Excerpt
• • •

Wednesday 30 March 2011

Weekend Fix Reviews

My entertaining book about hillwalking - the Weekend Fix - has been out for over a year now, but has only recently started to garner reviews. I'm pleased to say they are positive - although I would tell you that, wouldn't I!

From The Angry Corrie noting favourably that 'the great man' (Hamish Brown) had provided an introduction and concluding with "It is a rare volume that could inspire me to climb Billinge Hill!", to the Scots Magazine informing their thousands of readers that "This book is an easy and enjoyable passage to the misty mountains, as seen through the eyes of one who really knows them and really loves them", via The John Muir Trust Journal's verdict of "Well written and full of humour", I've been fortunate in coverage.

However my favourite review so far has been Carey Davis in March 2011's TGO, a quote from which is reproduced below. Carey is new on the block but watch this young man, he will go far I am sure...
"It might fool you into thinking this is a book about the outdoors – which it is, and a very good one. But beneath the descriptions of Craig Weldon’s innumerable days on the hill there is a human story: an understated, poignant coming-of-age tale."
So with endorsement from The Scots Magazine, The Angry Corrie, and TGO, if you haven't bought a copy yourself yet, why not treat yourself?

Wednesday 23 March 2011

The Blackbird and the Rowan Tree

A blackbird in our garden has taken to singing a recognisable tune, over and over: The Bonny Lass o Fyvie. Several times an hour, amongst what seems like otherwise random warblings, the unmistakable first five notes pour out from our troubadour on the telegraph pole. Along with the days getting longer and warmer, the song of the blackbird is one of the sure-fire indicators of spring.

• • •

Entries provided
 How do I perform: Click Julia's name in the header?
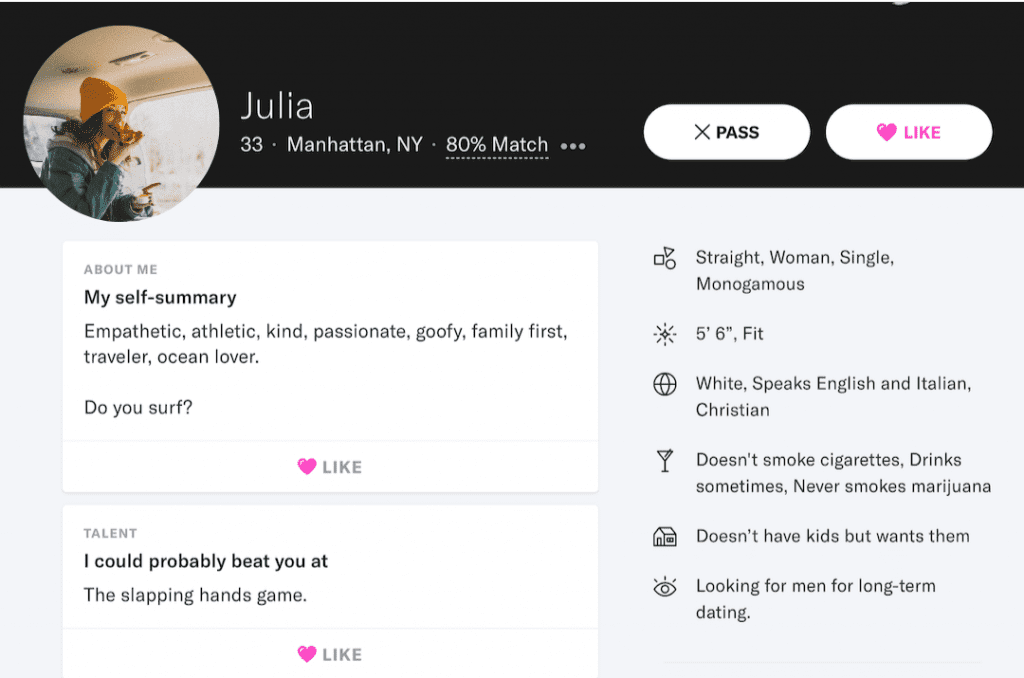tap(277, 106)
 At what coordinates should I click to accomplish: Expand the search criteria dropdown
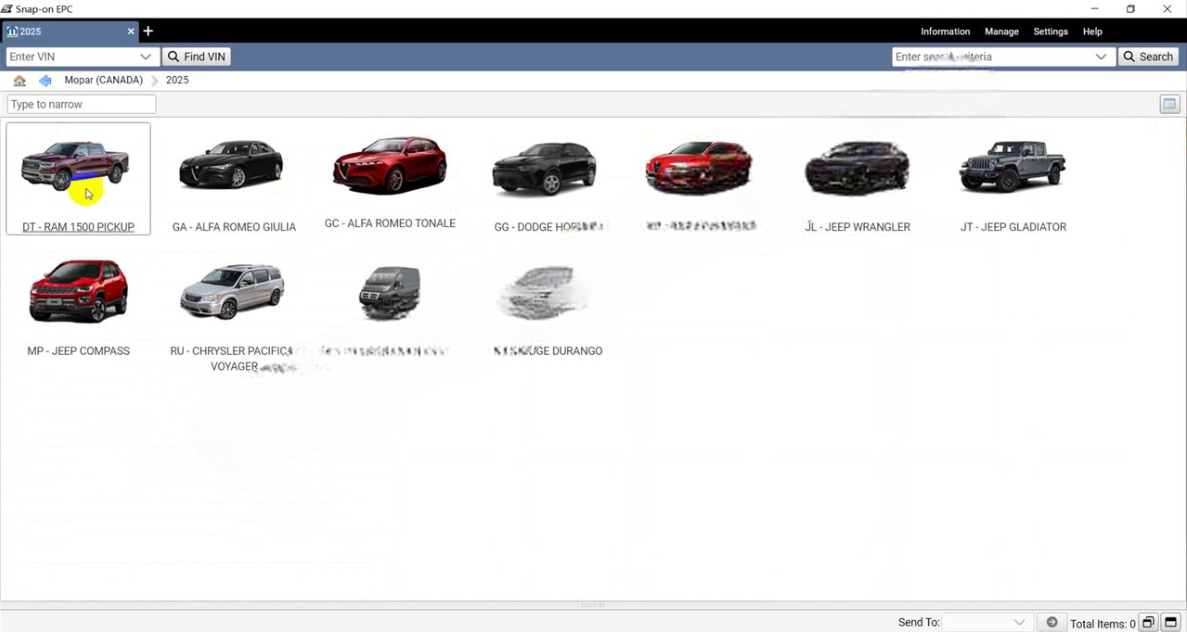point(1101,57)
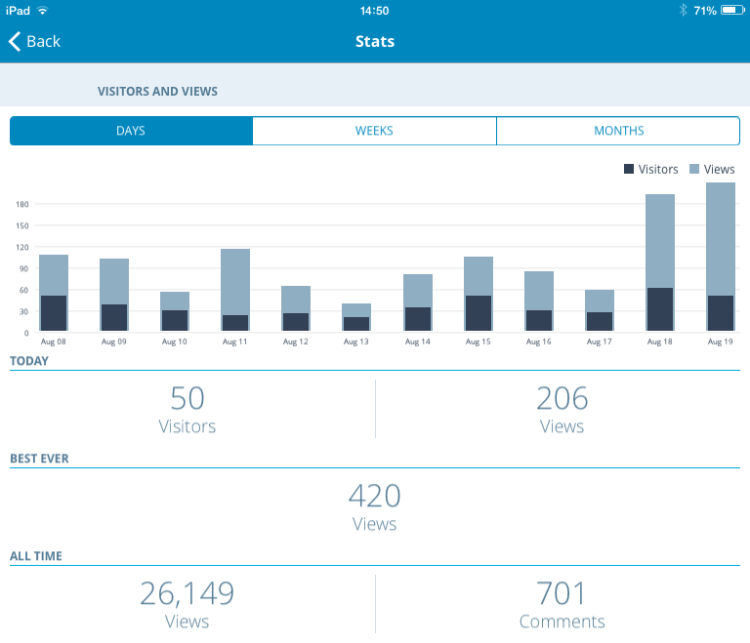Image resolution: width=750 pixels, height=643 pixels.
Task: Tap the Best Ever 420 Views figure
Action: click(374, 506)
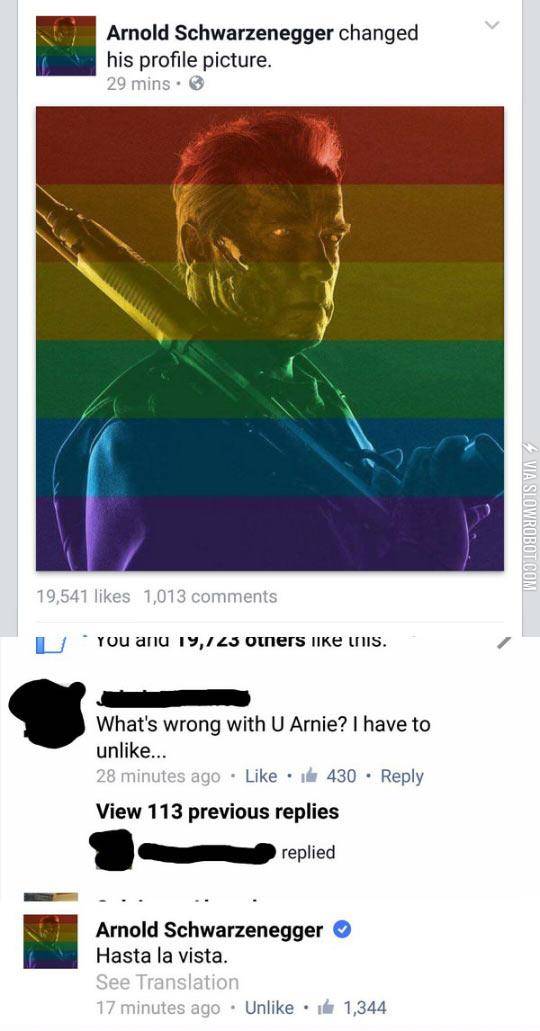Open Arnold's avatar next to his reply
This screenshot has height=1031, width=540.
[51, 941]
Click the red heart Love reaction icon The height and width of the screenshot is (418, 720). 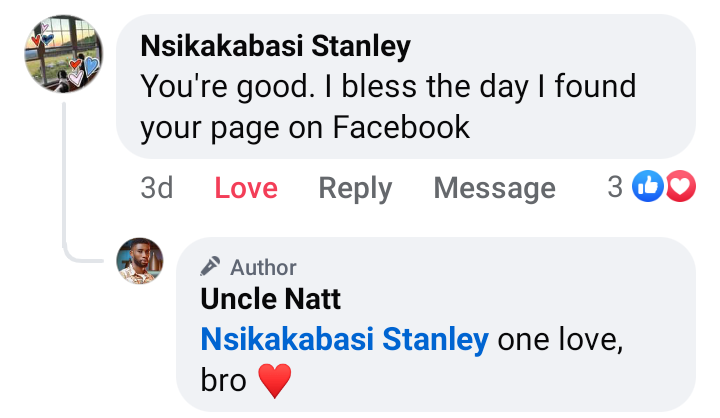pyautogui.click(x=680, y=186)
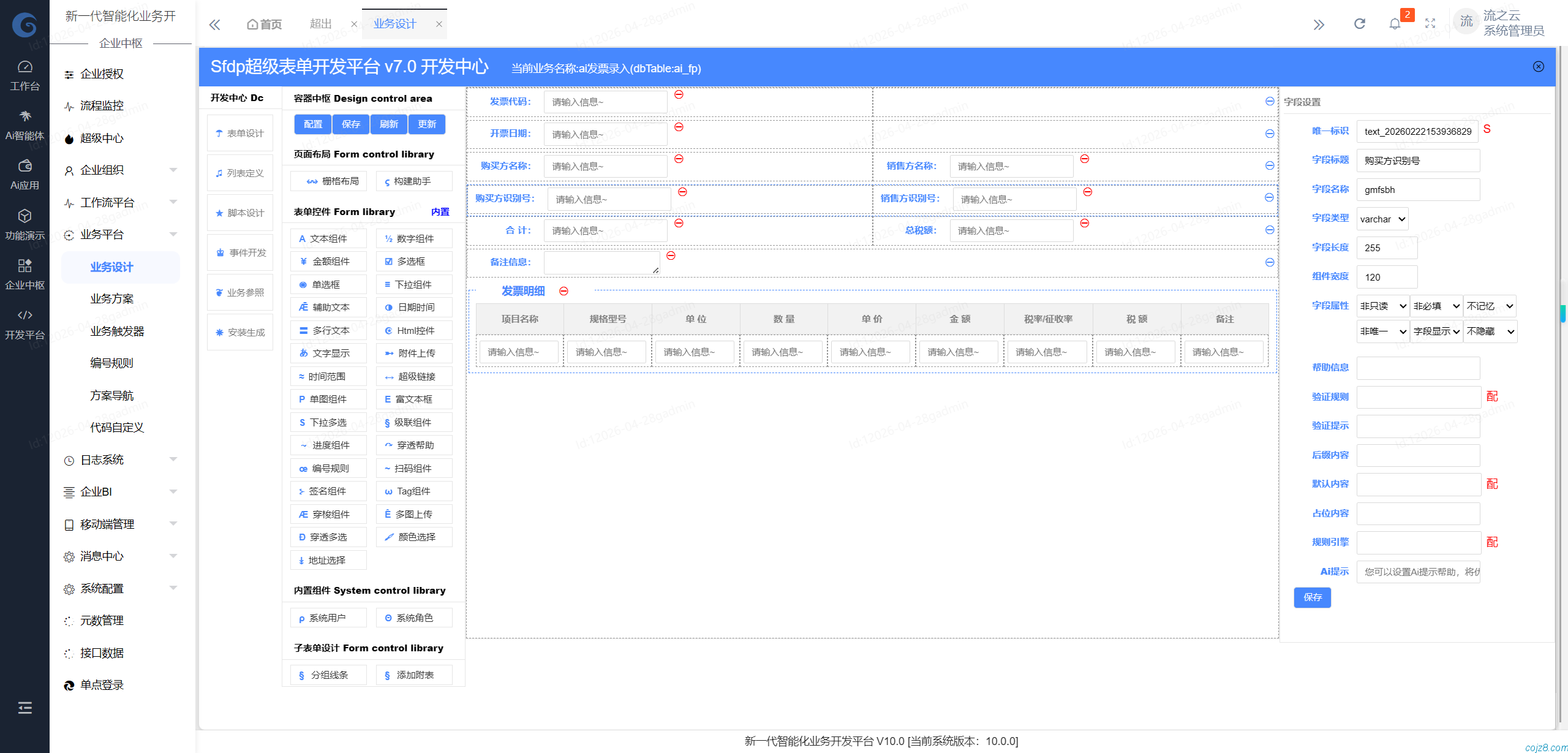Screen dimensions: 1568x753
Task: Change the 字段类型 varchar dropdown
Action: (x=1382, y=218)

• • •

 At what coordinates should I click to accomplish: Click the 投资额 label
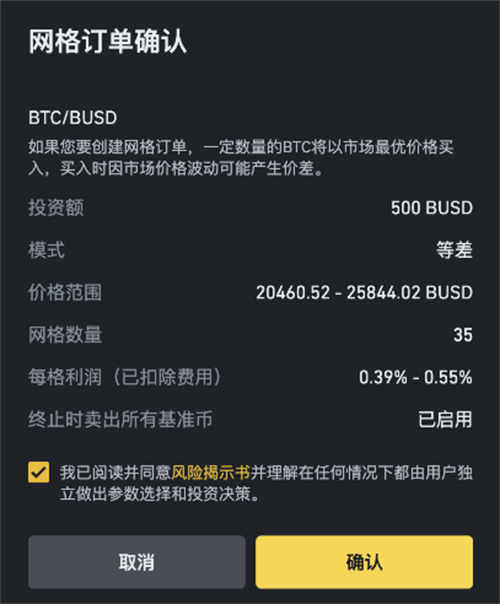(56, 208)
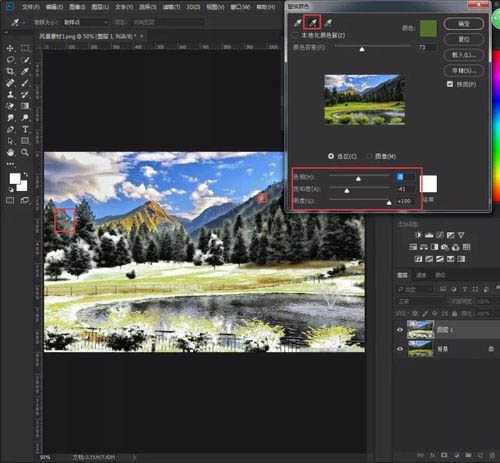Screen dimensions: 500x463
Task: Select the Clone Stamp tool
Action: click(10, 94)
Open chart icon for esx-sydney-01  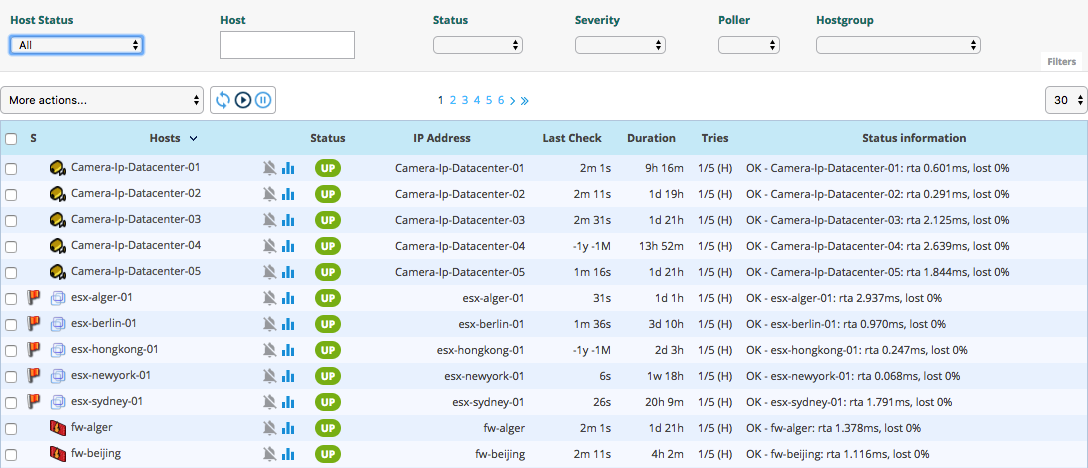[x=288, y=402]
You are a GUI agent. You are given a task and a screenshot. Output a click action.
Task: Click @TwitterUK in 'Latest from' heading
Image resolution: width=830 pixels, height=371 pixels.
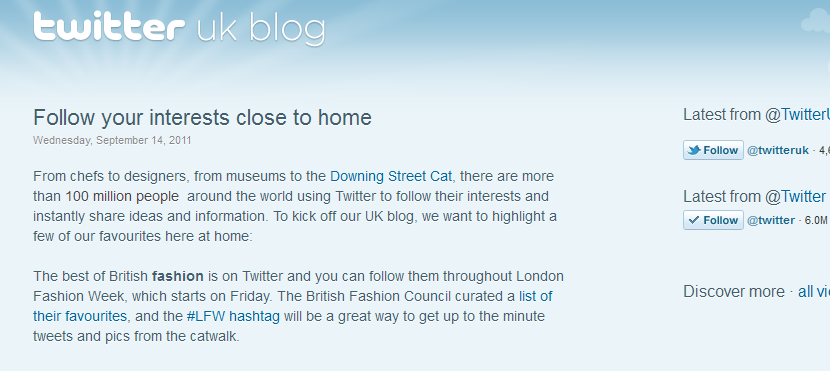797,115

• • •

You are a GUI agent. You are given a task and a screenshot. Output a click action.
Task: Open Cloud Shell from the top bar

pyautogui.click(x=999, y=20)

• • •

Goal of the exercise
Answer these questions about the blog page:
(a) Who provided the introduction to the Weekend Fix?
(b) Which reviewer wrote the author's favorite review so far, and in which publication did it appear?
(c) What tune has the blackbird in the garden taken to singing?

Complete response
(a) Hamish Brown
(b) Carey Davis, in the March 2011 issue of TGO
(c) The Bonny Lass o Fyvie